Almutairi et al., Tropical Medicine and Infectious Disease, doi:10.3390/tropicalmed8020129, Feb 2023
https://c19early.org/almutairi.html
Retrospective 362 COVID-19 patients showing significant liver injury in favipiravir-treated patients compared to untreated controls.
Potential risks of favipiravir include kidney injury1-3, liver injury2-4, and mutagenicity, carcinogenicity, teratogenicity, embryotoxicity, and the creation of dangerous variants5-10.
Almutairi et al., 20 Feb 2023, retrospective, Saudi Arabia, peer-reviewed, mean age 51.3, 8 authors, study period May 2020 - August 2020. Contact: mzreadi@uqu.edu.sa (corresponding author), syeid@uqu.edu.sa.
Liver Injury in Favipiravir-Treated COVID-19 Patients: Retrospective Single-Center Cohort Study
Amal Oweid Almutairi, Mahmoud Zaki El-Readi, Mohammad Althubiti, Yosra Zakariyya Alhindi, Nahla Ayoub, Abdullah R Alzahrani, Saeed S Al-Ghamdi, Safaa Yehia Eid
Tropical Medicine and Infectious Disease, doi:10.3390/tropicalmed8020129
1) Background: Favipiravir (FVP) is a new antiviral drug used to treat COVID-19. It has been authorized to be used in the kingdom of Saudi Arabia in the treatment of COVID-19. The mechanism of action of FVP is working as a specific inhibitor for the RNA-dependent RNA polymerase of the RNA chain virus.
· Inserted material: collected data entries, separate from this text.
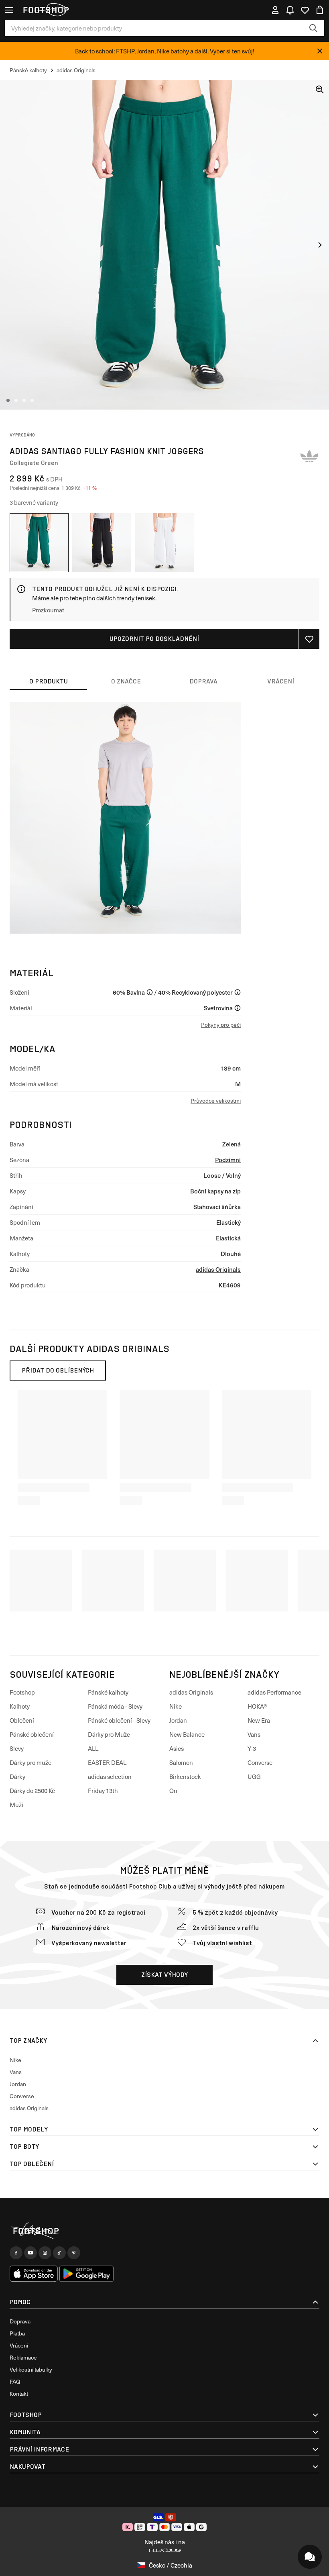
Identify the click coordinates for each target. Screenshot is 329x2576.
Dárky (17, 1776)
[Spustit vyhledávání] (313, 28)
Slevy (17, 1748)
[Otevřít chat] (310, 2557)
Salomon (181, 1762)
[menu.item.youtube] (30, 2252)
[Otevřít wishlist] (305, 10)
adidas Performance (274, 1692)
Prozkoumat (48, 610)
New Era (259, 1720)
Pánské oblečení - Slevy (119, 1720)
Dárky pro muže (30, 1762)
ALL (93, 1748)
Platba (17, 2333)
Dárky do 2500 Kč (32, 1791)
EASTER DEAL (107, 1762)
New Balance (187, 1734)
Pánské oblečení (32, 1734)
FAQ (15, 2381)
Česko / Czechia (170, 2565)
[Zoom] (320, 89)
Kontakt (19, 2393)
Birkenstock (185, 1776)
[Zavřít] (320, 51)
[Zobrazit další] (320, 245)
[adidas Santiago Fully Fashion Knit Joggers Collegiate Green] (39, 542)
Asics (176, 1748)
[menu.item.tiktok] (59, 2252)
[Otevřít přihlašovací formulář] (275, 10)
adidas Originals (218, 1269)
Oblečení (22, 1720)
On (173, 1791)
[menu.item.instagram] (45, 2252)
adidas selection (110, 1776)
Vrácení (19, 2345)
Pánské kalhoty (108, 1692)
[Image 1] (8, 400)
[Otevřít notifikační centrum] (290, 10)
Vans (254, 1734)
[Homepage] (164, 2231)
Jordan (178, 1720)
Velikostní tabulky (31, 2369)
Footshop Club (150, 1886)
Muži (16, 1805)
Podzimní (228, 1159)
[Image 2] (16, 400)
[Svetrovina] (237, 1008)
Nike (175, 1706)
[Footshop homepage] (46, 10)
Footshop (22, 1692)
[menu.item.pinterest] (73, 2252)
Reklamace (23, 2357)
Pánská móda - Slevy (115, 1706)
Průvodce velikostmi (216, 1100)
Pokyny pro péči (221, 1024)
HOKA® (257, 1706)
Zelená (231, 1144)
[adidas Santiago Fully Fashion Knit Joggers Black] (101, 542)
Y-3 (252, 1748)
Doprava (20, 2321)
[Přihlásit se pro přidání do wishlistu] (309, 639)
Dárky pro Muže (109, 1734)
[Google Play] (86, 2274)
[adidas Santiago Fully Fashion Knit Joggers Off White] (164, 542)
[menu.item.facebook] (16, 2252)
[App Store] (34, 2274)
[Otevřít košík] (319, 10)
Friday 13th (103, 1791)
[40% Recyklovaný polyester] (237, 992)
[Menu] (9, 10)
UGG (254, 1776)
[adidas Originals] (309, 456)
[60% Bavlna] (149, 992)
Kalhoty (20, 1706)
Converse (260, 1762)
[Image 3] (24, 400)
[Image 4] (32, 400)
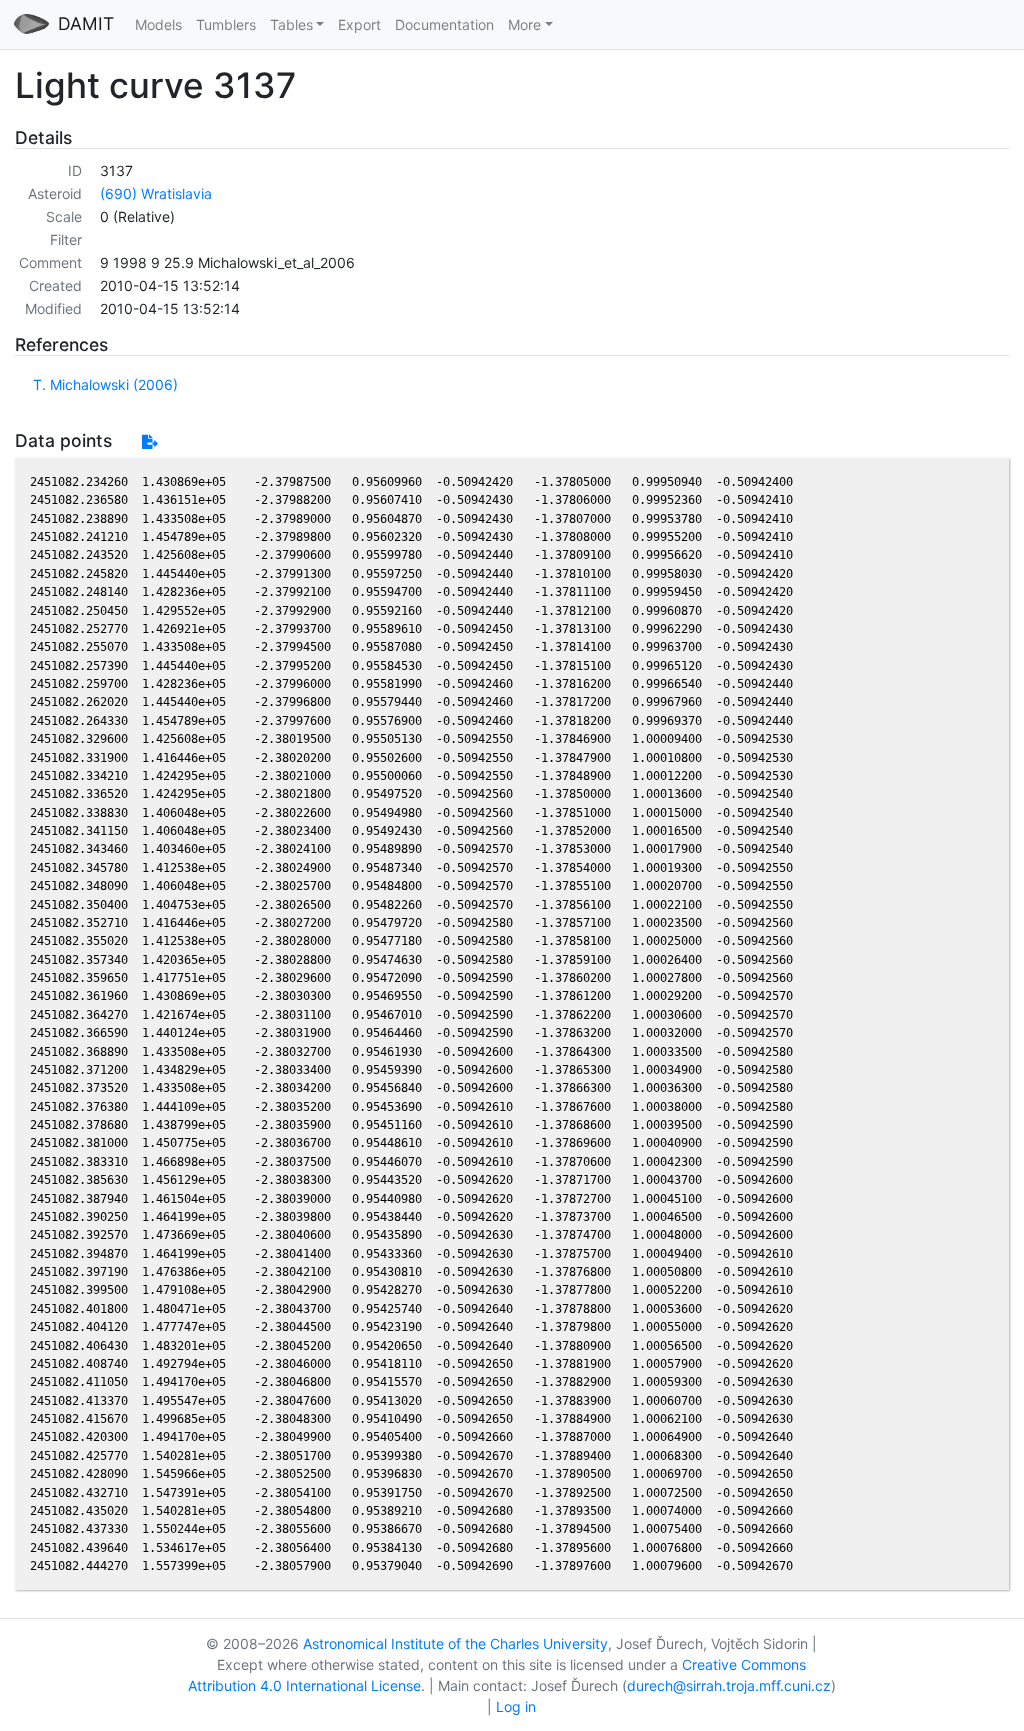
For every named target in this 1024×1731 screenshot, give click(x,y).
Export (359, 24)
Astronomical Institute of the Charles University (455, 1643)
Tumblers (226, 24)
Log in (516, 1706)
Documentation (444, 24)
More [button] (524, 24)
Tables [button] (291, 24)
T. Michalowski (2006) (105, 384)
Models (158, 24)
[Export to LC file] (149, 441)
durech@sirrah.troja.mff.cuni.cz (729, 1685)
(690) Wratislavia (156, 193)
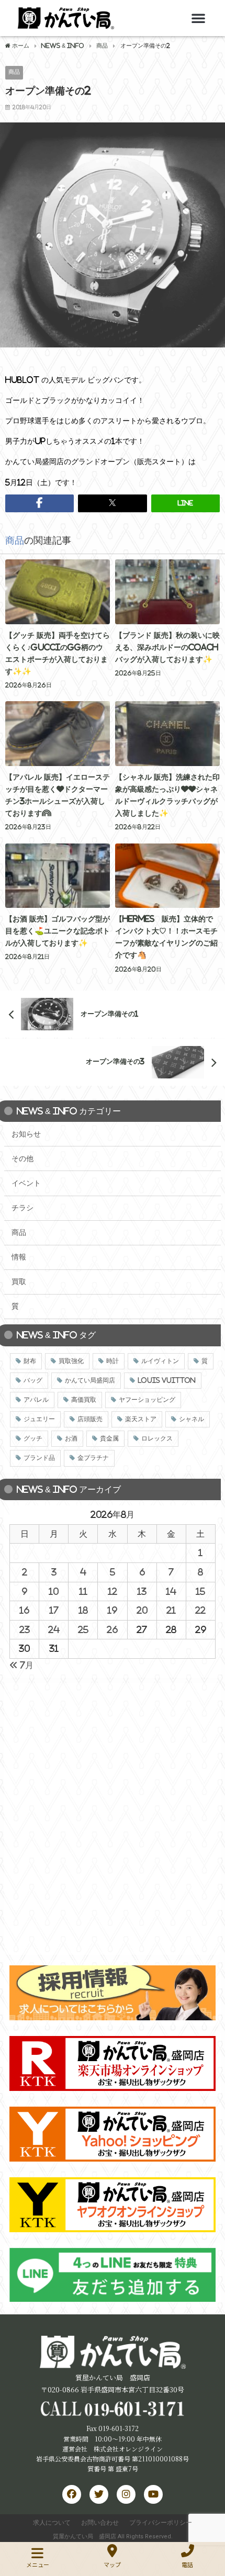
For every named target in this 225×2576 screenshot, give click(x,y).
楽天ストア (140, 1419)
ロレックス (157, 1438)
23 (24, 1629)
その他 (22, 1158)
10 (54, 1591)
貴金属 (109, 1438)
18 (83, 1610)
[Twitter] (98, 2494)
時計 (112, 1361)
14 (171, 1591)
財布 (30, 1361)
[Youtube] (153, 2494)
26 (112, 1629)
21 (171, 1610)
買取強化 (71, 1361)
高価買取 (83, 1400)
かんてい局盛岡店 (90, 1380)
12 (112, 1591)
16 (24, 1610)
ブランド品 (39, 1458)
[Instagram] (126, 2494)
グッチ (33, 1438)
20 (142, 1610)
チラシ (22, 1207)
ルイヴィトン (160, 1361)
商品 (14, 72)
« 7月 (21, 1665)
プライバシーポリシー (160, 2522)
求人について (52, 2522)
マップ (112, 2564)
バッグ (33, 1380)
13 (142, 1591)
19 (112, 1610)
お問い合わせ (100, 2522)
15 (200, 1591)
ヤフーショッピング (147, 1400)
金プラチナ (93, 1458)
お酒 (71, 1438)
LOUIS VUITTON (167, 1380)
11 (83, 1591)
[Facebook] (71, 2494)
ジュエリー (39, 1419)
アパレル (36, 1400)
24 (54, 1629)
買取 (19, 1281)
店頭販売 (90, 1419)
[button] (198, 18)
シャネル (191, 1419)
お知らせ (26, 1134)
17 (54, 1610)
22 (200, 1610)
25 (83, 1629)
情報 (19, 1257)
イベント (26, 1183)
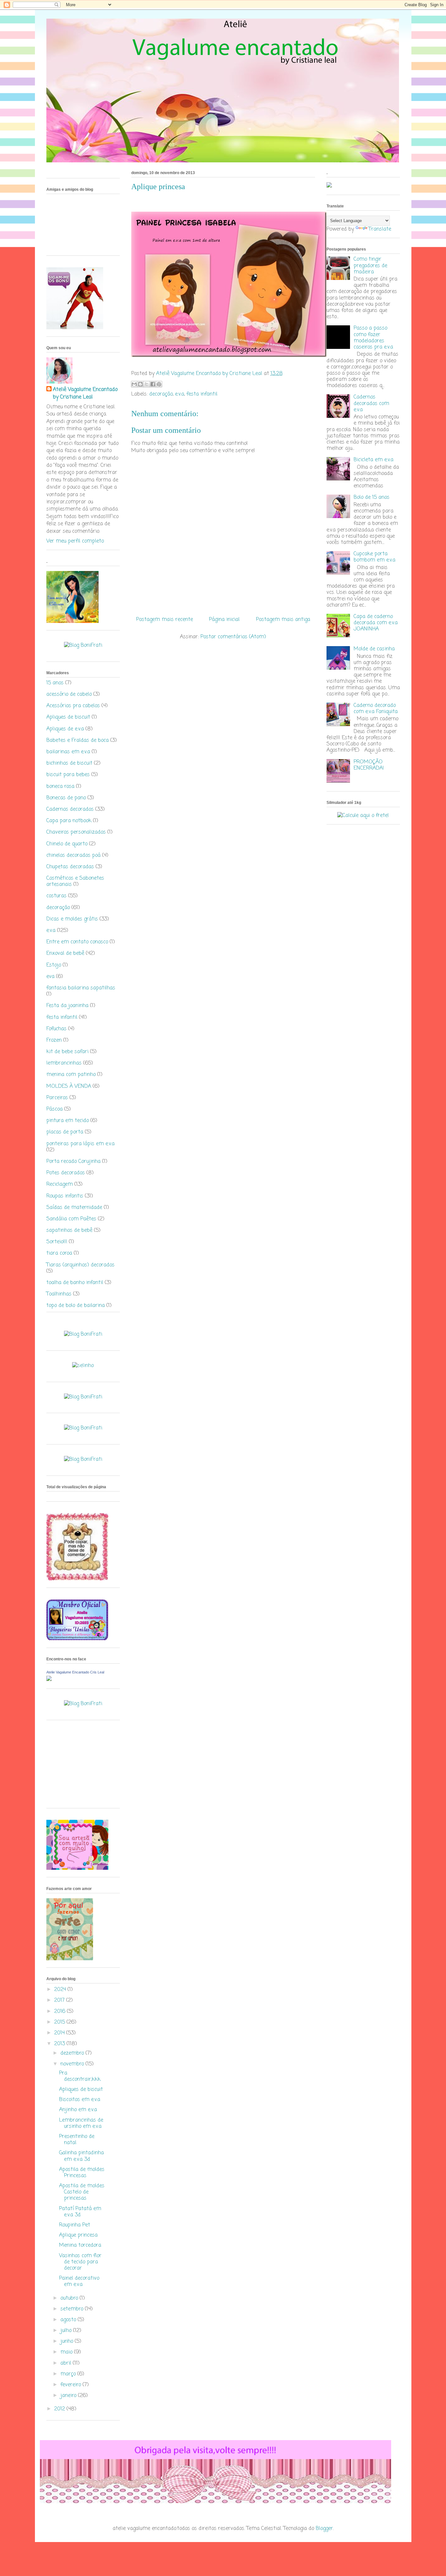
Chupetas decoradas (70, 867)
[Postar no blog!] (140, 384)
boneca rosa (60, 787)
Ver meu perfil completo (75, 541)
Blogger (324, 2529)
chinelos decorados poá (73, 855)
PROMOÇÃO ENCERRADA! (369, 765)
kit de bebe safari (67, 1052)
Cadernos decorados (70, 809)
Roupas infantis (64, 1196)
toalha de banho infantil (74, 1283)
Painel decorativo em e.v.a (79, 2281)
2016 (60, 2011)
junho (67, 2341)
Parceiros (57, 1098)
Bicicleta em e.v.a (373, 460)
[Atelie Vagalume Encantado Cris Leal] (49, 1680)
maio (67, 2352)
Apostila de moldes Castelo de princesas (81, 2192)
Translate (380, 229)
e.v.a (179, 394)
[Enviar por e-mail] (134, 384)
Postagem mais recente (164, 620)
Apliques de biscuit (68, 717)
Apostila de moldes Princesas (81, 2173)
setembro (72, 2309)
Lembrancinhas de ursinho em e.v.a (81, 2123)
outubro (70, 2298)
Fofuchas (56, 1029)
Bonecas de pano (66, 798)
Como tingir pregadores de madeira (370, 265)
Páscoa (54, 1109)
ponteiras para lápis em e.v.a (80, 1144)
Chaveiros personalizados (76, 832)
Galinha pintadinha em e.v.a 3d (81, 2156)
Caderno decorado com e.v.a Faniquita (376, 709)
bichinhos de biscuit (69, 763)
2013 (60, 2044)
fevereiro (71, 2385)
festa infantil (201, 394)
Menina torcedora (80, 2245)
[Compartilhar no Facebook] (153, 384)
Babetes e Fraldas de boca (77, 740)
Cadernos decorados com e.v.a (371, 403)
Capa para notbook (68, 821)
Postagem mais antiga (283, 620)
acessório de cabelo (69, 694)
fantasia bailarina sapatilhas (80, 988)
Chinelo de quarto (67, 844)
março (68, 2374)
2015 (60, 2022)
FVP has the potential to be hepatotoxic because of the structure similarity with pyrazinamide. This retrospective study aimed to determine the prevalence of liver injury in FVP-treated COVID-19 patients in General East Jeddah Hospital, Saudi Arabia, during the COVID-19 pandemic. (2) Methods: A total of 6000 patients infected with COVID-19 and treated at the East Jeddah Hospital were included, with a sample size of 362 patients. The participants ranged from 18 to 70 years of age, both males and females, with normal hepatic and renal function and had a confirmed diagnosis of COVID-19 infection. Patients who had gouty arthritis, hepatic and renal dysfunction, dead patients, pregnant women, and breastfeeding mothers were all excluded from this study. A retrospective cohort study compared two groups of patients treated with and without FVP and who followed the Saudi Ministry of Health protocol to manage COVID-19 infection. (3) Results: An adverse effect of FVP on the liver was found that ranged from mild to severe. Stopping treatment with FVP was associated with an observed important increase in the levels of liver enzymes AST (p < 0.001), ALT (p < 0.001), alkaline phosphatase (p < 0.03), total bilirubin (p < 0.001), and direct bilirubin (p < 0.001) in the treated compared with the untreated group. ( 4 ) Conclusion: This study showed a significant difference between the treated and the untreated groups with FVP in liver injury. FVP influences the liver, increasing the blood levels of the liver function parameters.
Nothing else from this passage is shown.